• **Records for the task**
************

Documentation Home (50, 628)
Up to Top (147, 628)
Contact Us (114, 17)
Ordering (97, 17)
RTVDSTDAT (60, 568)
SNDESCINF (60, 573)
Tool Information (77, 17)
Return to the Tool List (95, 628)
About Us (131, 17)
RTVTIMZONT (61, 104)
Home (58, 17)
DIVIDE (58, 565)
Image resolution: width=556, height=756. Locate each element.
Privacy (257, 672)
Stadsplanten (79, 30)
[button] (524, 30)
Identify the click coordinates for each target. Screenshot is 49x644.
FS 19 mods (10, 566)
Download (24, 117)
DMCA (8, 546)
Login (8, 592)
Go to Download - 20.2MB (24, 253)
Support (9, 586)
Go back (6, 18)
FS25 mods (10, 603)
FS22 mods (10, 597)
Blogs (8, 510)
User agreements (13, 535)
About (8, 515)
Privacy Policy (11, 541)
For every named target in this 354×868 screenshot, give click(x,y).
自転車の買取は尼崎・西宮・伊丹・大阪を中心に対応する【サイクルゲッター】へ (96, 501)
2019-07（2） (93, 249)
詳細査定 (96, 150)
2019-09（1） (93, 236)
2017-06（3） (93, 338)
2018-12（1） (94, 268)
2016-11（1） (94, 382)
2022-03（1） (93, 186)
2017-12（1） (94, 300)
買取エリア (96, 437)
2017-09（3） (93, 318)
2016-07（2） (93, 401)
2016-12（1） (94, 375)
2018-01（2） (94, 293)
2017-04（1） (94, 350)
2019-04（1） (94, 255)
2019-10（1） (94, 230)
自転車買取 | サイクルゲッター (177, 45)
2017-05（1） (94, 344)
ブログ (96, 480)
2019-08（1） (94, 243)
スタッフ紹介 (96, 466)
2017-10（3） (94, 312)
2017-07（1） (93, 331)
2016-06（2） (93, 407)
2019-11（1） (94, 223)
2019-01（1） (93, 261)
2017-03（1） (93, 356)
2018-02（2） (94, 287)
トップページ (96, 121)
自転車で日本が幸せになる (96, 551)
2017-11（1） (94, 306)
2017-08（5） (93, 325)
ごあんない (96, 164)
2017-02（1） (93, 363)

************

• **What you will do**
Rewrite the full listing above, changing each occurrence of "mods" to "add-ons" and leaving every other line and value as it stands.

• **Reply**
Documentation Home (50, 628)
Up to Top (147, 628)
Contact Us (114, 17)
Ordering (97, 17)
RTVDSTDAT (60, 568)
SNDESCINF (60, 573)
Tool Information (77, 17)
Return to the Tool List (95, 628)
About Us (131, 17)
RTVTIMZONT (61, 104)
Home (58, 17)
DIVIDE (58, 565)
Image resolution: width=556, height=756. Locate each element.
Privacy (257, 672)
Stadsplanten (79, 30)
[button] (524, 30)
Identify the click coordinates for each target. Screenshot is 49x644.
FS 19 add-ons (10, 566)
Download (24, 117)
DMCA (8, 546)
Login (8, 592)
Go to Download - 20.2MB (24, 253)
Support (9, 586)
Go back (6, 18)
FS25 add-ons (10, 603)
FS22 add-ons (10, 597)
Blogs (8, 510)
User agreements (13, 535)
About (8, 515)
Privacy Policy (11, 541)
For every named target in this 354×868 screenshot, give click(x,y).
自転車の買取は尼崎・西宮・伊丹・大阪を中心に対応する【サイクルゲッター】へ (96, 501)
2019-07（2） (93, 249)
詳細査定 (96, 150)
2019-09（1） (93, 236)
2017-06（3） (93, 338)
2018-12（1） (94, 268)
2016-11（1） (94, 382)
2022-03（1） (93, 186)
2017-12（1） (94, 300)
買取エリア (96, 437)
2017-09（3） (93, 318)
2016-07（2） (93, 401)
2016-12（1） (94, 375)
2018-01（2） (94, 293)
2017-04（1） (94, 350)
2019-04（1） (94, 255)
2019-10（1） (94, 230)
自転車買取 | サイクルゲッター (177, 45)
2017-05（1） (94, 344)
ブログ (96, 480)
2019-08（1） (94, 243)
スタッフ紹介 (96, 466)
2017-10（3） (94, 312)
2017-07（1） (93, 331)
2016-06（2） (93, 407)
2019-11（1） (94, 223)
2019-01（1） (93, 261)
2017-03（1） (93, 356)
2018-02（2） (94, 287)
トップページ (96, 121)
自転車で日本が幸せになる (96, 551)
2017-11（1） (94, 306)
2017-08（5） (93, 325)
ごあんない (96, 164)
2017-02（1） (93, 363)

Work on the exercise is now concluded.